** Input **

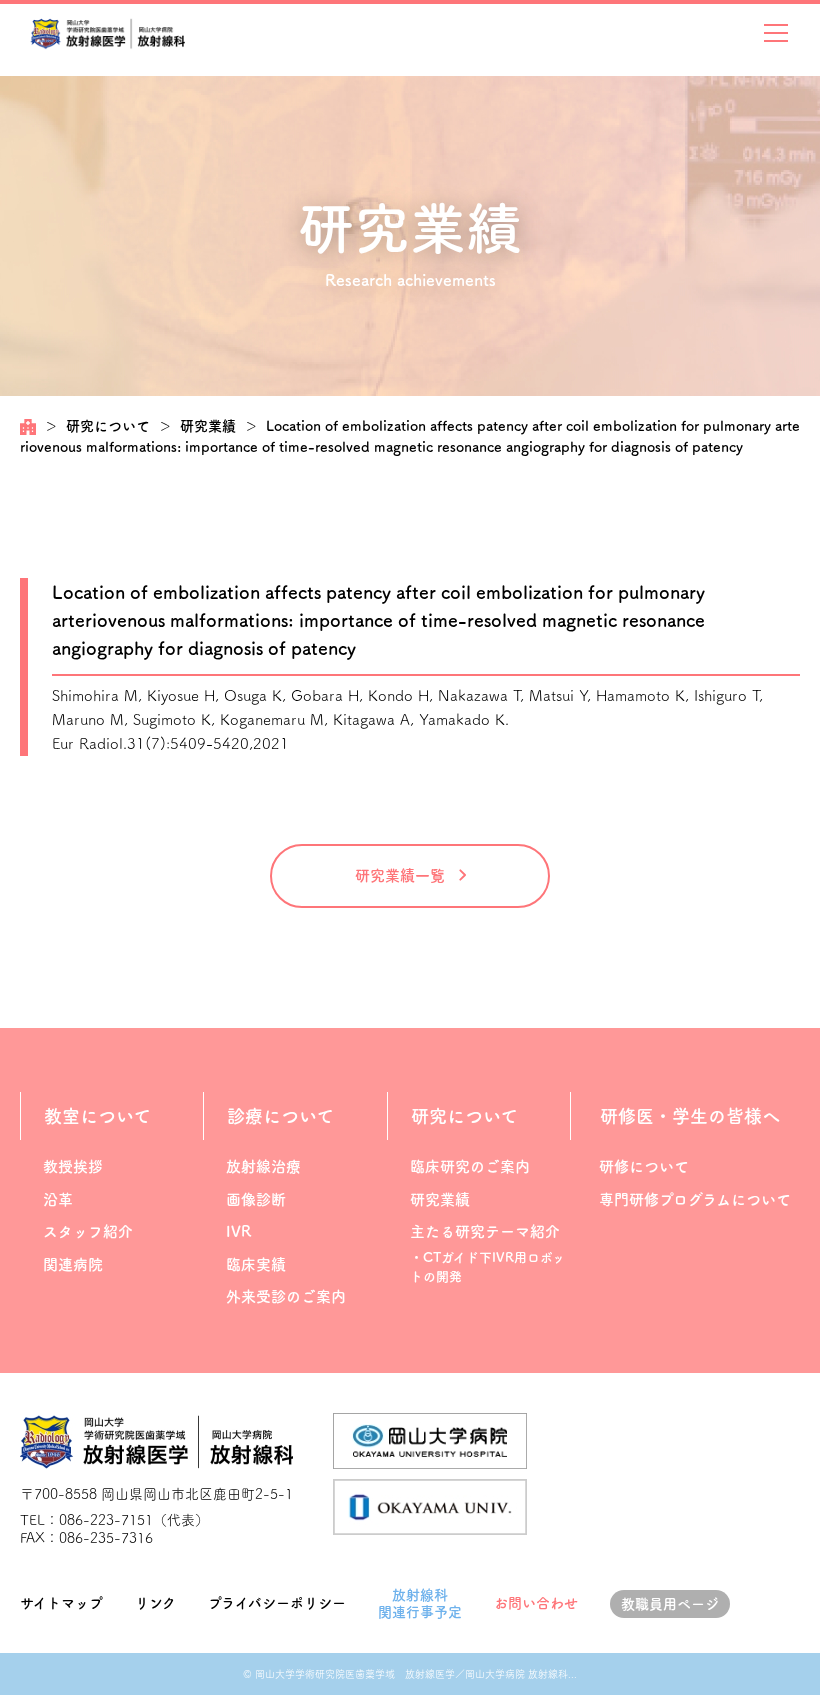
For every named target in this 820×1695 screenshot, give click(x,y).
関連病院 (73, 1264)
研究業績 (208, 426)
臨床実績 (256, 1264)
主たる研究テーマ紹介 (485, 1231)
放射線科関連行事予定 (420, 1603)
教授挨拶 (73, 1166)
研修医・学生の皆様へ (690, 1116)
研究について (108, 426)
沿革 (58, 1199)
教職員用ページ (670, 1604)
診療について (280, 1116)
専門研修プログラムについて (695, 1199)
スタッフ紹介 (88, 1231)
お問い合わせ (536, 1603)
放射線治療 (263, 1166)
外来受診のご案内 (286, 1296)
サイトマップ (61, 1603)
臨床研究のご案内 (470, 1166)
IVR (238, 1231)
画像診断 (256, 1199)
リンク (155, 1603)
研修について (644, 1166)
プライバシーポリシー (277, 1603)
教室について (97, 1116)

** Task statement **
Produce an exact repeat of the lines from the one containing "お問い合わせ (536, 1603)" through the last line of the data, and nothing more.

** Solution for this task **
お問い合わせ (536, 1603)
放射線治療 (263, 1166)
外来受診のご案内 (286, 1296)
サイトマップ (61, 1603)
臨床研究のご案内 (470, 1166)
IVR (238, 1231)
画像診断 (256, 1199)
リンク (155, 1603)
研修について (644, 1166)
プライバシーポリシー (277, 1603)
教室について (97, 1116)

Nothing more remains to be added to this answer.